**Prompt:** Copy the records exactly, every one of them.
------------
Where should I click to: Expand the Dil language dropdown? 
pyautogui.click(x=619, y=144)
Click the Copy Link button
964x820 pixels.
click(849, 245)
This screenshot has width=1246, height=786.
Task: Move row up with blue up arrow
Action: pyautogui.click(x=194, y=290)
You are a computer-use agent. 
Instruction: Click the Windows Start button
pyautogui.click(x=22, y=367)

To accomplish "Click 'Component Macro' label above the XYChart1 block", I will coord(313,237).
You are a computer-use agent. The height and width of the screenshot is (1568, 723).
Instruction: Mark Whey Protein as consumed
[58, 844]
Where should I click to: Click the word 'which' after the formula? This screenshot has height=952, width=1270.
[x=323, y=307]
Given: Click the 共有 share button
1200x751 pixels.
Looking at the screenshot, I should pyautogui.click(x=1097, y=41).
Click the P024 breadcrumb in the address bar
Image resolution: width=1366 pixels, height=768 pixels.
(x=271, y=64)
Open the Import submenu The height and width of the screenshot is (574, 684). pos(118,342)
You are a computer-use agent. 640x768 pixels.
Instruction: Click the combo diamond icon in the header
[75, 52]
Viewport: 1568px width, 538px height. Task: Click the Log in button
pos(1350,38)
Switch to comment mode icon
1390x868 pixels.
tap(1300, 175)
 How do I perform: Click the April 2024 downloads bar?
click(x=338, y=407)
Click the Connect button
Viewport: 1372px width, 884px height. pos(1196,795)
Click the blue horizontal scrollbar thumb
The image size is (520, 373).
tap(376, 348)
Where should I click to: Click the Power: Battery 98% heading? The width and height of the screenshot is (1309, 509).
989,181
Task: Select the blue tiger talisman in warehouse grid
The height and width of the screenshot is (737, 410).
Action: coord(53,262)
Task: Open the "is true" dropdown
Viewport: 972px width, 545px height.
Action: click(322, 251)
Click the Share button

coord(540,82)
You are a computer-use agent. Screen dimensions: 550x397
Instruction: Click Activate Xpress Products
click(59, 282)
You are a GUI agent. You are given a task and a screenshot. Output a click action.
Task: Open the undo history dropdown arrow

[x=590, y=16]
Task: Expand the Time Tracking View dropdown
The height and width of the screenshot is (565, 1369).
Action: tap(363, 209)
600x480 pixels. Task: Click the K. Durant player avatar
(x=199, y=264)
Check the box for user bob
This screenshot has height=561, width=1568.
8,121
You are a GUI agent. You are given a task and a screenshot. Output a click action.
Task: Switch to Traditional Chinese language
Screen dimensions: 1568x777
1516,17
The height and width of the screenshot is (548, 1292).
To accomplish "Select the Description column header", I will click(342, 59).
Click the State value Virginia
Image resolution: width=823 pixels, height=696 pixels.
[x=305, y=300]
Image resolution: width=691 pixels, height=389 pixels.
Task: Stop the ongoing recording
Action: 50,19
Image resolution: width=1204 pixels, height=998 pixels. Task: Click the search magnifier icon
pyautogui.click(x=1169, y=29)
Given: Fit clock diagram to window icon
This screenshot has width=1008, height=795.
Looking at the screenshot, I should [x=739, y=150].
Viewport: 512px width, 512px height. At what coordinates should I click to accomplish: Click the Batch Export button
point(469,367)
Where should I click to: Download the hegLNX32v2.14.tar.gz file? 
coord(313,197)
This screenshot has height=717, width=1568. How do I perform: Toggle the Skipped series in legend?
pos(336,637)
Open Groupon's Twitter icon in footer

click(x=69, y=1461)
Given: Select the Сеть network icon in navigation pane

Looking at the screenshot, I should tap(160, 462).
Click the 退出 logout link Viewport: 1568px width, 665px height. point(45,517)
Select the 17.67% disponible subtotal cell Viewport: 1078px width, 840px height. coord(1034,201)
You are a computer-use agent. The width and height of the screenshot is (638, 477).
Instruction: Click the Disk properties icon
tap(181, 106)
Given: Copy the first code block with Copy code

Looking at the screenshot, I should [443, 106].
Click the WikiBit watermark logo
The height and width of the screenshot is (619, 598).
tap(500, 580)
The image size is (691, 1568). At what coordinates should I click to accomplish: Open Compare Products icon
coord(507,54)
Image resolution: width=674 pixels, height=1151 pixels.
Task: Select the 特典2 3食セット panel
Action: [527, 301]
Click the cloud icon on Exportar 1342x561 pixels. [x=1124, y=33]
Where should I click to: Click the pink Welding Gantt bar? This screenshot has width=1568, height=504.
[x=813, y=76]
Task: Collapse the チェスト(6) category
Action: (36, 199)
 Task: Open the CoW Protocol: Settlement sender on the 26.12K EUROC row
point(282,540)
------------
**Finished task:**
Where should I click to: Expand the Dil language dropdown? 
pyautogui.click(x=619, y=144)
Click the Copy Link button
964x820 pixels.
click(849, 245)
This screenshot has width=1246, height=786.
Task: Move row up with blue up arrow
Action: pyautogui.click(x=194, y=290)
You are a computer-use agent. 
Instruction: Click the Windows Start button
pyautogui.click(x=22, y=367)

To accomplish "Click 'Component Macro' label above the XYChart1 block", I will coord(313,237).
You are a computer-use agent. The height and width of the screenshot is (1568, 723).
Instruction: Mark Whey Protein as consumed
[58, 844]
Where should I click to: Click the word 'which' after the formula? This screenshot has height=952, width=1270.
[x=323, y=307]
Given: Click the 共有 share button
1200x751 pixels.
Looking at the screenshot, I should pyautogui.click(x=1097, y=41).
Click the P024 breadcrumb in the address bar
Image resolution: width=1366 pixels, height=768 pixels.
(x=271, y=64)
Open the Import submenu The height and width of the screenshot is (574, 684). pos(118,342)
You are a computer-use agent. 640x768 pixels.
Instruction: Click the combo diamond icon in the header
[75, 52]
Viewport: 1568px width, 538px height. Task: Click the Log in button
pos(1350,38)
Switch to comment mode icon
1390x868 pixels.
tap(1300, 175)
 How do I perform: Click the April 2024 downloads bar?
click(x=338, y=407)
Click the Connect button
Viewport: 1372px width, 884px height. pos(1196,795)
Click the blue horizontal scrollbar thumb
The image size is (520, 373).
tap(376, 348)
Where should I click to: Click the Power: Battery 98% heading? The width and height of the screenshot is (1309, 509).
989,181
Task: Select the blue tiger talisman in warehouse grid
The height and width of the screenshot is (737, 410).
Action: coord(53,262)
Task: Open the "is true" dropdown
Viewport: 972px width, 545px height.
Action: click(322, 251)
Click the Share button

coord(540,82)
You are a computer-use agent. Screen dimensions: 550x397
Instruction: Click Activate Xpress Products
click(59, 282)
You are a GUI agent. You are given a task and a screenshot. Output a click action.
Task: Open the undo history dropdown arrow

[x=590, y=16]
Task: Expand the Time Tracking View dropdown
The height and width of the screenshot is (565, 1369).
Action: tap(363, 209)
600x480 pixels. Task: Click the K. Durant player avatar
(x=199, y=264)
Check the box for user bob
This screenshot has height=561, width=1568.
8,121
You are a GUI agent. You are given a task and a screenshot. Output a click action.
Task: Switch to Traditional Chinese language
Screen dimensions: 1568x777
1516,17
The height and width of the screenshot is (548, 1292).
To accomplish "Select the Description column header", I will click(342, 59).
Click the State value Virginia
Image resolution: width=823 pixels, height=696 pixels.
[x=305, y=300]
Image resolution: width=691 pixels, height=389 pixels.
Task: Stop the ongoing recording
Action: 50,19
Image resolution: width=1204 pixels, height=998 pixels. Task: Click the search magnifier icon
pyautogui.click(x=1169, y=29)
Given: Fit clock diagram to window icon
This screenshot has width=1008, height=795.
Looking at the screenshot, I should [x=739, y=150].
Viewport: 512px width, 512px height. At what coordinates should I click to accomplish: Click the Batch Export button
point(469,367)
Where should I click to: Download the hegLNX32v2.14.tar.gz file? 
coord(313,197)
This screenshot has height=717, width=1568. How do I perform: Toggle the Skipped series in legend?
pos(336,637)
Open Groupon's Twitter icon in footer

click(x=69, y=1461)
Given: Select the Сеть network icon in navigation pane

Looking at the screenshot, I should tap(160, 462).
Click the 退出 logout link Viewport: 1568px width, 665px height. point(45,517)
Select the 17.67% disponible subtotal cell Viewport: 1078px width, 840px height. coord(1034,201)
You are a computer-use agent. The width and height of the screenshot is (638, 477).
Instruction: Click the Disk properties icon
tap(181, 106)
Given: Copy the first code block with Copy code

Looking at the screenshot, I should [443, 106].
Click the WikiBit watermark logo
The height and width of the screenshot is (619, 598).
tap(500, 580)
The image size is (691, 1568). At what coordinates should I click to accomplish: Open Compare Products icon
coord(507,54)
Image resolution: width=674 pixels, height=1151 pixels.
Task: Select the 特典2 3食セット panel
Action: [527, 301]
Click the cloud icon on Exportar 1342x561 pixels. [x=1124, y=33]
Where should I click to: Click the pink Welding Gantt bar? This screenshot has width=1568, height=504.
[x=813, y=76]
Task: Collapse the チェスト(6) category
Action: (36, 199)
 Task: Open the CoW Protocol: Settlement sender on the 26.12K EUROC row
point(282,540)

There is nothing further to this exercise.